= À faire =
Mettez en forme les lignes de toutes les entrées ci-dessous en une liste numérotée, sans reprendre les lignes vides. Laissez les images en dehors de votre réponse.

= Entrées de données =

* * * *

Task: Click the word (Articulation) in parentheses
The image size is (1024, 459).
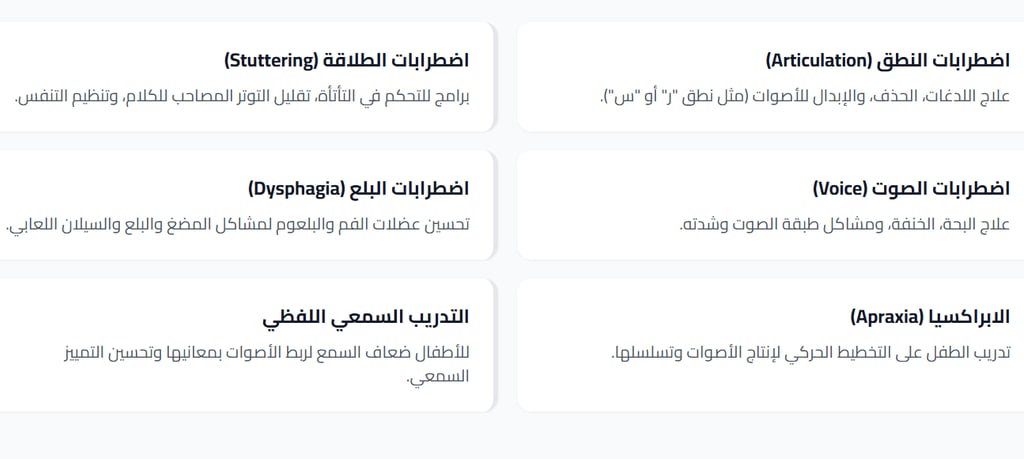Action: pos(819,61)
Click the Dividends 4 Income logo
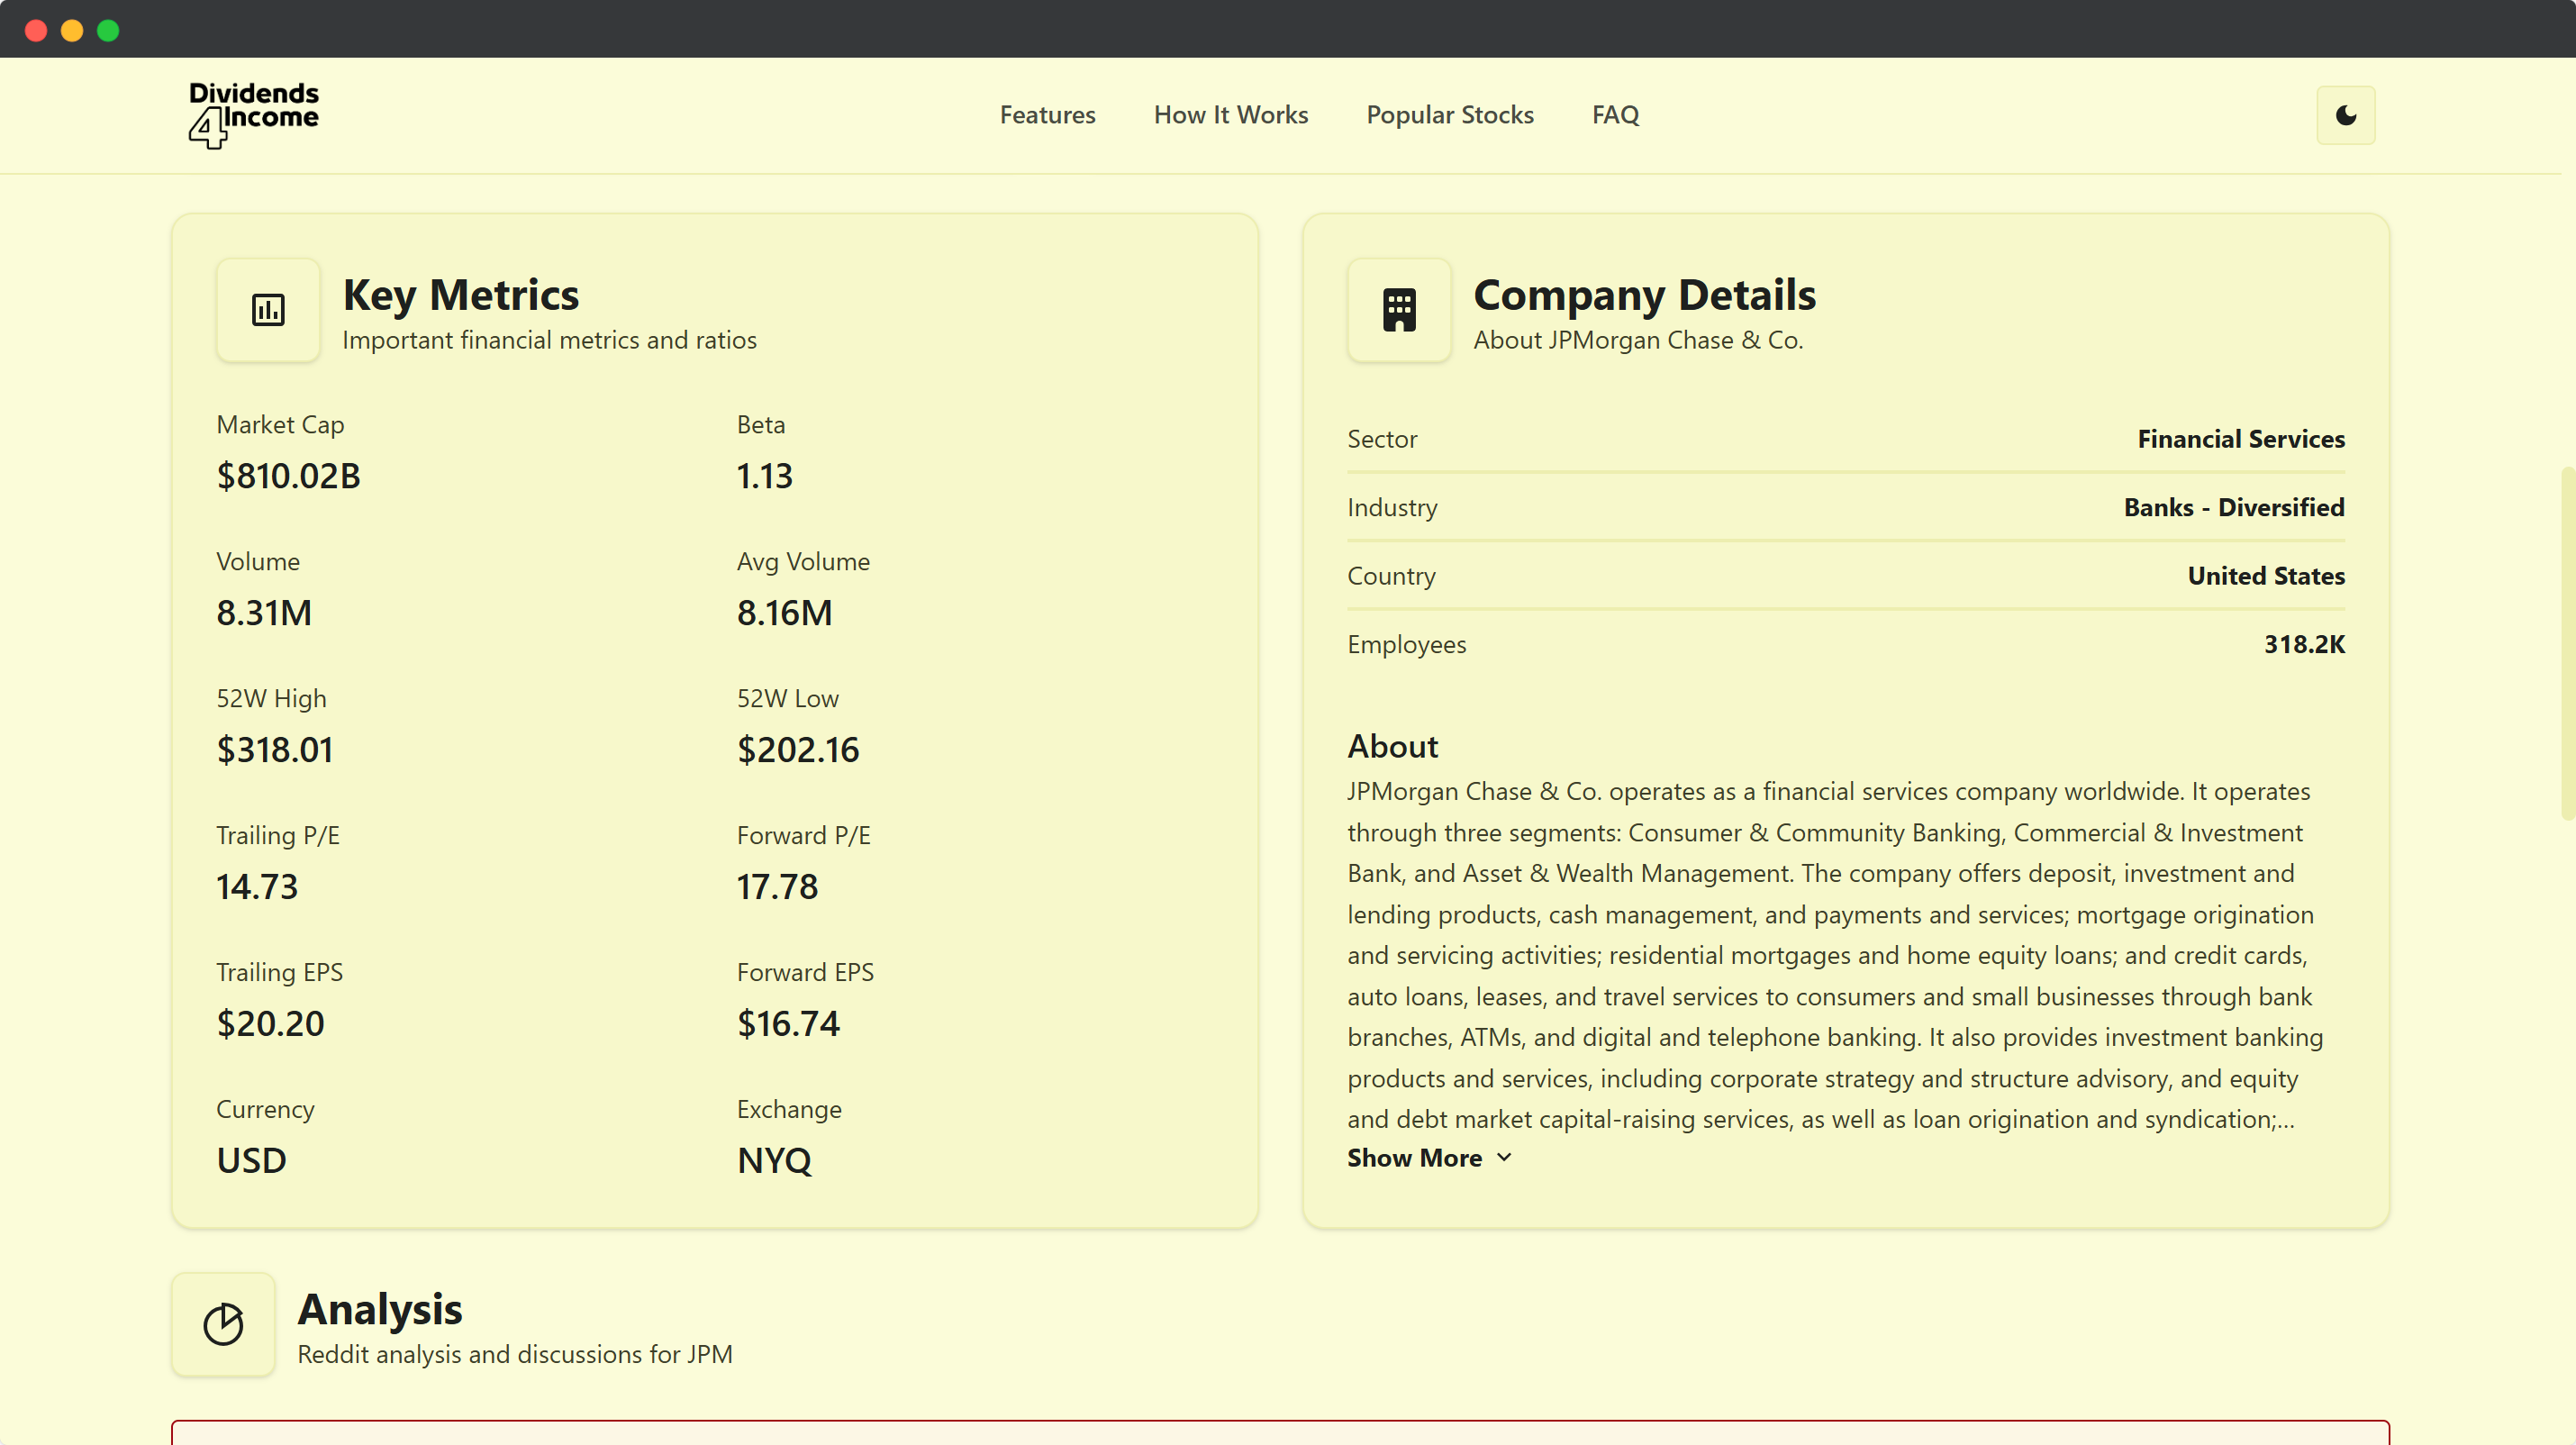This screenshot has height=1445, width=2576. (253, 114)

* * * *

= Résultat final =
1. Task: Click the word (Articulation) in parentheses
2. The image size is (1024, 459).
3. Action: pos(819,61)
4. Click the Dividends 4 Income logo
5. This screenshot has height=1445, width=2576. (253, 114)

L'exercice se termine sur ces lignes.